In step S5 the control section 13 executes the maximum speed limiting control. In the maximum speed limiting control, the control section 13 is programmed to execute processing that reduces the engine rotational speed. More specifically, during the maximum speed limiting control, the control section 13 controls the throttle actuator 24 so as to decrease the opening degree of the throttle valve 23, for example.
If an output signal from the watercraft speed sensor 45 is not detected in step S3, then the control section 13 does not execute the maximum speed limiting control. If the filtered engine rotational speed (Nfe) is determined to be equal to or smaller than the prescribed rotational speed threshold value (Nth) in step S4, then the control section 13 does not execute the maximum speed limiting control. Thus, the control section 13 limits the maximum speed of the watercraft 100 only when the watercraft speed is larger than 0 and the filtered engine rotational speed (Nfe) is larger than the prescribed rotational speed threshold value (Nth).

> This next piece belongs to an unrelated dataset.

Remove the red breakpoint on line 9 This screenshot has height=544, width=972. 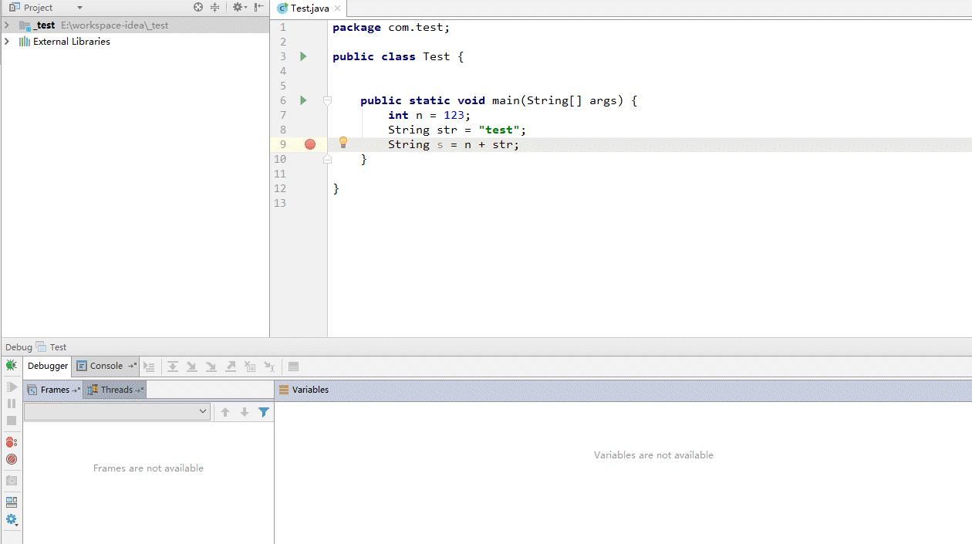310,144
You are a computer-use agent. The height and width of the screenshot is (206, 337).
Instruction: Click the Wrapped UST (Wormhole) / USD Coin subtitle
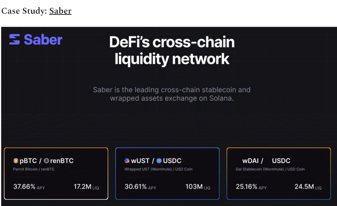pyautogui.click(x=159, y=169)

With the watercraft 100 according to the present preferred embodiment, the control section 13 executes the maximum speed limiting control when both the condition that the watercraft speed is larger than 0 and the condition that the filtered engine rotational speed is larger than the prescribed rotational speed threshold value are satisfied. Consequently, it is possible to avoid a situation in which the maximum speed limiting control is executed while the engine rotational speed is large but the watercraft 100 is not cruising on water. In this way, an accurate determination of whether to execute the maximum speed limiting control can be accomplished.
By using the filtered engine rotational speed to determine when to execute the maximum speed limiting control, an accurate determination of whether to execute the maximum speed limiting control can be accomplished even if the watercraft speed cannot be detected accurately. As a result, an accurate determination of whether to execute the maximum speed limiting control can be accomplished even if a paddlewheel type sensor or other inexpensive sensor is used as the watercraft speed sensor 45.
Instead of using the engine rotational speed detected by the engine rotational speed sensor 46 as is, the filtered engine rotational speed is used to execute the maximum rotational speed limiting control. The filtered engine rotational speed is a value obtained by filtering the engine rotational speed such that it has a smaller deviation with respect to the watercraft speed. Thus, an accurate determination of whether to execute the maximum speed limiting control can be accomplished.
Although preferred embodiments of the present invention have been explained herein, the present invention is not limited to the preferred embodiments described above. Various changes can be made without departing from the scope of the present invention.
Although in the previously explained preferred embodiment, a PWC is presented as an example of the watercraft, preferred embodiments of the present invention can also be applied to jet boats and other types of watercraft. In addition to watercrafts, preferred embodiments of the present invention can also be applied to snowmobiles and other vehicles.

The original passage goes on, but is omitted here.